Pricing starts at $365 with a solid color G10, and a single mosaic pin.

 

 

 

Bushcraft-Hunter

This is the baby brother of the Hunter-gatherer. It’s main focus is on field dressing big game, breasting waterfowl, as well as everyday chores – such as cutting rope, opening boxes, etc. It has a shorter blade which will allow you to do some finer work on processing, but does not have the reach of the larger knife to use for boning out big game, though it will still do the task. I reccomend this knife in 3/32″ only, unless you are looking to use it for batoning wood and other heavy chores, then 1/8″ would be a viable option.

It comes in 80crv2, 1095, 52100, and AEBL.

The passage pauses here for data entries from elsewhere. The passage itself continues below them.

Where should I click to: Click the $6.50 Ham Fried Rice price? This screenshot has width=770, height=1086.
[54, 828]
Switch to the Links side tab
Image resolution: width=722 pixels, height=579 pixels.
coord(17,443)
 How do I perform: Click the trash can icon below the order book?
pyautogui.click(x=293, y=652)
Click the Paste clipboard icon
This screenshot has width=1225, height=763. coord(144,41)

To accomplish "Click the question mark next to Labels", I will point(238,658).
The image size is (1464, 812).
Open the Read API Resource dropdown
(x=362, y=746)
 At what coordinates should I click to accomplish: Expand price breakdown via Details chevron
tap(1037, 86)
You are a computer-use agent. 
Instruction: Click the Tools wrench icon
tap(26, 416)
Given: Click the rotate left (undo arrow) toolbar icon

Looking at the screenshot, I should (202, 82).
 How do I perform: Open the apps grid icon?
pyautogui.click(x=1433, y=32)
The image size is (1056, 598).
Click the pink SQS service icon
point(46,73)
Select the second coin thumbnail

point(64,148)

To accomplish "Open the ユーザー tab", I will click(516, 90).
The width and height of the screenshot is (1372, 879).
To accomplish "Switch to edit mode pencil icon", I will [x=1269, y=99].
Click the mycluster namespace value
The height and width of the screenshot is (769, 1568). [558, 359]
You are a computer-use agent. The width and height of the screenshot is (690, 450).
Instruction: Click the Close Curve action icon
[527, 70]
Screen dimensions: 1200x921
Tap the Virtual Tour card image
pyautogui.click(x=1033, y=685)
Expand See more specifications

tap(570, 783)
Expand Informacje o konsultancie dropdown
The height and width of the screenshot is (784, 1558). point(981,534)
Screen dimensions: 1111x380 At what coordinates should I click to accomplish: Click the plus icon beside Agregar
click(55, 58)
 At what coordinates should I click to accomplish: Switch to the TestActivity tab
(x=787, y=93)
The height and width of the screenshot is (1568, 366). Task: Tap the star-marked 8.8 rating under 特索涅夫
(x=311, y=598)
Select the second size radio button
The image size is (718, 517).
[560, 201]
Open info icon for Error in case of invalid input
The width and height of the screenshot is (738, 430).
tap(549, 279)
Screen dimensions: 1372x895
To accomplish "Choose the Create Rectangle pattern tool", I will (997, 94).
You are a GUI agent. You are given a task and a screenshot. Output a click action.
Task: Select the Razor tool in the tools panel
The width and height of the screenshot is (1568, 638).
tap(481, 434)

Pricing starts at $325 with a solid color g10, and a single mosaic pin.

 

Kitchen Knives

I have standard patterns for chefs knives which include a 6″ Santoku style, 8″ Euro, and a paring knife. I can also make a variety of other knives, both hidden and full tang. Please contact me for more information.

 

 

Custom

 

There are a plethora of designs that I have made and used over the years, many of which were one off knives. I can make a huge variety of styles, fighters, hunters, survival knives using a variety of techniques. Forging, stock removal, forge welded laminates, patternwelded (Damascus) Hidden tang, full tang, bolsters, metal hardware, muti-piece laminate handles, etc etc. Feel free to contact me about a design that you have in your head, or for a special project. You don’t even need to have a design, just your intended use of the knife would get us going in the right direction. This is where a majority of my work lies, in the custom designed area.

Steel Selection

80crv2
In my opinion, 80crv2 is the best all around steel for what I do. it is extremely durable, but has good edge retention. Corrosion resistance is very good for a carbon steel due to the alloying. It is my most popular steel, and what I use on my personal knife.  It can take a hamon, if that is something that you are interested in.

1095
A common multi use spring steel. It has a higher carbon content than 80crv2, but with less alloying elements. It is a quality steel that has a large following. It will take a fine hamon, and is a good choice for a variety of knives. From kitchen knives to big choppers.

52100
Fantastic edge retention and a fine choice for hunters, small knives, and kitchen knives. It is a “deep hardening” steel which will not take a hamon, but does accept a fine hand rubbed polish.

AEBL
a very good stainless steel. I am working on some testing to see if this steel will prove itself as a “hard use” knife steel. Until that testing is complete, I recommend this for small hunters only. Many people use it with great success, but until I have had sufficient experience using it, I will hold off on endorsing it for “bushcraft” or “survival” knives.